Il en faudrait plus pour troubler les apparatchiks… Le 28 janvier, au nom du Conseil européen et de la Commission européenne, Donald Tusk et Jean-Claude Juncker ont envoyé une lettre de « sincères félicitations » au président « élu » pour son second mandat. On notera toutefois qu’en humanistes convaincus, ils ont appelé à un « dialogue national », au « respect de l’Etat de droit », à la « sécurité citoyenne », à la « lutte contre la corruption », aux « réformes électorales », et blablabla et blablabla.
Six jours auparavant, à Bruxelles, les ministres des affaires étrangères des vingt-huit Etats de l’Union avaient adopté des sanctions contre le Venezuela. La veille, 26 janvier, lors d’une réunion avec le président de droite argentin Mauricio Macri, Emmanuel Macron exprimait le souhait que l’UE accroisse ces sanctions et que, en même temps, d’autres nations plus proches du Venezuela se mobilisent à leur tour pour accentuer la pression sur Caracas. En résumé : « Macri – Macron même combat ! »
Au Honduras même, l’autre face de la comédie continue. Caracas y est d’ailleurs à l’ordre du jour. Le 16 décembre, le secrétaire du Conseil des ministres Ebal Díaz, se référant aux manifestations incessantes organisées contre la fraude électorale, a accusé les organisateurs de ces dernières d’être financées, « écoutez-moi bien, avec des fonds de provenance douteuse (…) Les enquêtes récentes nous indiquent qu’ils peuvent provenir du Venezuela ou d’organisations comme les FARC [Forces armées révolutionnaires de Colombie], qui ont déjà exprimé leur appui à ces activités violentes de désordre et d’anarchie [5] ».
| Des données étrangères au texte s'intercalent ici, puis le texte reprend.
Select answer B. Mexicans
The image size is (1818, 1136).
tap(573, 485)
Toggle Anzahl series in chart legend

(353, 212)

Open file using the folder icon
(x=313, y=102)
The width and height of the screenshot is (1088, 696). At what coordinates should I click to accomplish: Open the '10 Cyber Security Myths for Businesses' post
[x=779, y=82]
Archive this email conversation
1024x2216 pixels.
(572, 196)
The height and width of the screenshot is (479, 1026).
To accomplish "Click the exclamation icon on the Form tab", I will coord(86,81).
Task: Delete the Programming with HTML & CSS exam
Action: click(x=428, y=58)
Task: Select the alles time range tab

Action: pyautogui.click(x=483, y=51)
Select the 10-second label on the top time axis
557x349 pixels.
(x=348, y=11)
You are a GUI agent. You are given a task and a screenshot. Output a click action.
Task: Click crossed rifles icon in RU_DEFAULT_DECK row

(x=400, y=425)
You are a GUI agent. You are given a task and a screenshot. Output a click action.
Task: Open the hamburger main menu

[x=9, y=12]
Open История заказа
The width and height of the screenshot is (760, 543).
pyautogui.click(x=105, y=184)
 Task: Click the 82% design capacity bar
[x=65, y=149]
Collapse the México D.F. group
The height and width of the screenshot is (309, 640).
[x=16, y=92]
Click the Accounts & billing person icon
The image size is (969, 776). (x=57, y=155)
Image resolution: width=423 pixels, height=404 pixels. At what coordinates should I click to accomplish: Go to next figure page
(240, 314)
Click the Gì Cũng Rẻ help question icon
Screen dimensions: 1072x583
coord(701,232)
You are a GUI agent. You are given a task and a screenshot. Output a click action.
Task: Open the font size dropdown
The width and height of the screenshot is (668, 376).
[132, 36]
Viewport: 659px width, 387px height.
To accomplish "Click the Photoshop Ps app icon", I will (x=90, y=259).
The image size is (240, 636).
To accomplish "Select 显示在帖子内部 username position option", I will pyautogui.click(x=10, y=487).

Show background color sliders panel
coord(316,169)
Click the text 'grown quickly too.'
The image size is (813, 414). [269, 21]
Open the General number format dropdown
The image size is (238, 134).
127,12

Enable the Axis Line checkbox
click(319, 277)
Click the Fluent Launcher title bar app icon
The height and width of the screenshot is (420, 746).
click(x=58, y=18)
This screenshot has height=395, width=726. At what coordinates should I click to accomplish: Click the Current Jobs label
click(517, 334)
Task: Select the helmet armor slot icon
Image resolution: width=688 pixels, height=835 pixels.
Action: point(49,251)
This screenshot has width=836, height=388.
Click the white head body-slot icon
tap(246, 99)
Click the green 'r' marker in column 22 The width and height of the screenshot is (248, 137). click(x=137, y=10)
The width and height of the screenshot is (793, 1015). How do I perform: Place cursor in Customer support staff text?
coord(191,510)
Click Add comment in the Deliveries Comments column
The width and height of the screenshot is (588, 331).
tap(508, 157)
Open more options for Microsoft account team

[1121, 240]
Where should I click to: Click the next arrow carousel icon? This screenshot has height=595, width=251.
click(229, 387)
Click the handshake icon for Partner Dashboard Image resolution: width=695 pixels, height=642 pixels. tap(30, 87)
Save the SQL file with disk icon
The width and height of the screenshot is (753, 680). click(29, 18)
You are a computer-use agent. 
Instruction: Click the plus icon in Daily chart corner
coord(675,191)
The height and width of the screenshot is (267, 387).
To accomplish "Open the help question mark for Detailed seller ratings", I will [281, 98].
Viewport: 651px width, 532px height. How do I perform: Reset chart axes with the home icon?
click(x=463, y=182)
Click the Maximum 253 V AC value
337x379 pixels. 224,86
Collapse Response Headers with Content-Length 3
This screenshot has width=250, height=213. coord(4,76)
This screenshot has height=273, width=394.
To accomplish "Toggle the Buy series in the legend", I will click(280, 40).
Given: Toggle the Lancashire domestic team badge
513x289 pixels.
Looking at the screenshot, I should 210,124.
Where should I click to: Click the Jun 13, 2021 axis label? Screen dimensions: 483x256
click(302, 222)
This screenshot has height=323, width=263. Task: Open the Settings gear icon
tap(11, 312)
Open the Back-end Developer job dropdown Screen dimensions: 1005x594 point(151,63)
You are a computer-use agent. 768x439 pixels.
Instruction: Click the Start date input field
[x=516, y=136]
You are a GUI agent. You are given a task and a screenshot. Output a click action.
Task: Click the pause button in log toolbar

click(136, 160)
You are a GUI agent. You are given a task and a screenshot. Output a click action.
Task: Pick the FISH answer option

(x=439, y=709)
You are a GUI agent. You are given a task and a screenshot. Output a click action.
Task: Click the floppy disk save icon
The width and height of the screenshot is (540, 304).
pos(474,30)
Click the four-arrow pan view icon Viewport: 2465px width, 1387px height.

Plutôt qu’à l’ex-guérilla colombienne, démobilisée depuis un an, ou aux « bolivariens » bien assez occupés avec leur propre crise, on pourrait attribuer la situation explosive aux pratiques chaque jour un peu plus ubuesques de la caste politique hondurienne. Fort de l’impunité dont il jouit du fait de la duplicité internationale, le Congrès, dominé par le Parti national, hors de toute procédure normale, a approuvé une réforme de la Loi organique du budget qui empêche le ministère public d’enquêter au pénal sur la gestion des fonds publics par les députés et les fonctionnaires de l’Etat.
Dans ce pays gangrené par la corruption, une telle obstruction à la justice aurait déjà provoqué quelques commentaires aigres si un détail « anodin » n’avait fait monter la température de 100° : approuvée le 20 janvier à 17 h 11 (69 « pour », 11 « abstentions », deux « contre »), la réforme a été publiée dans une version différente, le 19 janvier, c’est-à-dire la veille, dans La Gaceta (Journal officiel, n° 34546). Même la Mission d’accompagnement contre la corruption et l’impunité (MACCHI) de l’OEA hurle au scandale. Encore un gros souci pour Almagro s’il ne veut pas sombrer dans le ridicule…
Dans un tel contexte, l’opposition refuse d’abandonner la rue. Jusqu’au 27 janvier, jour de la prestation de serment de « JOH », les mobilisations et barrages sur les routes se sont multipliées, brutalement réprimées avec une violence extrême. Le 2 février, en conférence de presse, Manuel Zelaya a appelé « le peuple » à une « insurrection pacifique ». La tension monte dangereusement face à un pouvoir qui abuse au-delà de toute raison.